O relatório gerou respostas que refletiram as divisões do país. Embora a maioria tenha desaprovado 
suas alegadas comunicações com os promotores durante a investigação “Lava Jato”, as pesquisas 
mostraram que a maioria continua a apoiá-lo. E Greenwald, que nunca escondeu seu desdém por 
Bolsonaro, viu-se diante de uma acusação que ouviu antes : que ele é menos um jornalista do que um 
ativista.
“Ele está muito claramente posicionado no Brasil”, disse Oliver Stuenkel, professor assistente de 
relações internacionais da Fundação Getúlio Vargas em São Paulo. “Muitas pessoas dizem que ele 
tem uma agenda e ele não é objetivo”.
Logo a história se tornou tanto sobre Greenwald – sua sexualidade, seu casamento com um homem 
brasileiro, sua condição de estrangeiro – quanto sobre as alegações que o Intercept publicava.
Carlos Bolsonaro, o filho do presidente, divulgou teorias de conspiração e insinuou chamar de 
“menina” o marido de Greenwald . Uma petição online para a deportação do jornalista acumulou 
quase 100.000 assinaturas. Mensagens homofóbicas atravessaram as mídias sociais. Moro disse que 
o Intercept foi “aliado” de “hackers criminosos”.
Na semana passada, o site Antagonista, que tem uma reputação no Brasil como anti-Lula, informou 
que a polícia federal estava investigando as finanças de Greenwald. As autoridades recusaram-se a 
confirmar ou negar uma investigação.
“Nossa constituição é muito dura na defesa da liberdade de expressão e imprensa”, disse Leandro 
Demori, editor executivo da Intercept Brasil. “Mas as nossas instituições são fortes o suficiente para 
proteger a constituição? Acho que não. Eu realmente não sei. Estamos com medo.

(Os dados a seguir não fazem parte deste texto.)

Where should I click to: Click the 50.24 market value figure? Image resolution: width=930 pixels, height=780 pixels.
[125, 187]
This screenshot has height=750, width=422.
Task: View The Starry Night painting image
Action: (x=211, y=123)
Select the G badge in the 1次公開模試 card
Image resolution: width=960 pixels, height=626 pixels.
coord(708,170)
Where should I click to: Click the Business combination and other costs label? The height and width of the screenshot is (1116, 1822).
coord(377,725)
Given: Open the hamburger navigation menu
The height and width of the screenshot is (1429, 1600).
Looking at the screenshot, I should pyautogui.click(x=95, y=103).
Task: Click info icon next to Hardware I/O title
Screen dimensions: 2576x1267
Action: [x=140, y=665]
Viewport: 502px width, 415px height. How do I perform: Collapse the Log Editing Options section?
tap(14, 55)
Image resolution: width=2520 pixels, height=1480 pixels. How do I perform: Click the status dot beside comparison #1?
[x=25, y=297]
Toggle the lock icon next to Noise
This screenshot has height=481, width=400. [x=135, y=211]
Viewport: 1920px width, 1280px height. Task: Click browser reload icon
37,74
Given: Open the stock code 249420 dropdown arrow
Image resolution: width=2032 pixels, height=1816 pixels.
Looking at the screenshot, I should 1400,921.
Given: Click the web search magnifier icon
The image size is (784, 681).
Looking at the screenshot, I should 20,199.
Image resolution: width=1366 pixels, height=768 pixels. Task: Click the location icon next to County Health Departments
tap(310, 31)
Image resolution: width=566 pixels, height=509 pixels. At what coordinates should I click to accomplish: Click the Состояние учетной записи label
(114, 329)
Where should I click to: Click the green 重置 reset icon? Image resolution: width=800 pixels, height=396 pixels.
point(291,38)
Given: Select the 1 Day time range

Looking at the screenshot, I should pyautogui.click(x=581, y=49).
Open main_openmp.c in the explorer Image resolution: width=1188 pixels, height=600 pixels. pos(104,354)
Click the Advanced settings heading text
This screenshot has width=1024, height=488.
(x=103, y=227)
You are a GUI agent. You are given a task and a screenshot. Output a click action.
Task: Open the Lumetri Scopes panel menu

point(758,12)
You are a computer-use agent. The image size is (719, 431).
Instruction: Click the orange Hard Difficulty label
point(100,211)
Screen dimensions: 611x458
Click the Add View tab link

Greenwald está inclinado a concordar. Ele sofreu ameaças e denúncias após as revelações de 
Snowden. Mas isso parece diferente, ele disse. É mais pessoal.
“Com Snowden, eu era apenas o repórter”, disse Greenwald. “Neste caso, não há fonte identificável, 
então eles me identificaram pessoalmente, como se eu fosse a pessoa que pegou o material.
“Eu sou um bom alvo. Sou estrangeiro. Eu sou gay. Sou casado com um político socialista.”
Ele olhou para fora por um momento, onde tudo era sol e folhagem. Ele diz que o Brasil ainda é 
“paraíso”. Mas além das árvores havia muros de concreto, agora recém-fortificados com espirais de 
arame farpado eletrificado. Atualmente, ele raramente se aventura além de sua barreira, ele disse, por 
medo de assassinato.
Ainda assim, ele não tem planos de sair.
“Eu não vejo o Brasil como um lugar estrangeiro”, disse ele. “É a minha casa.”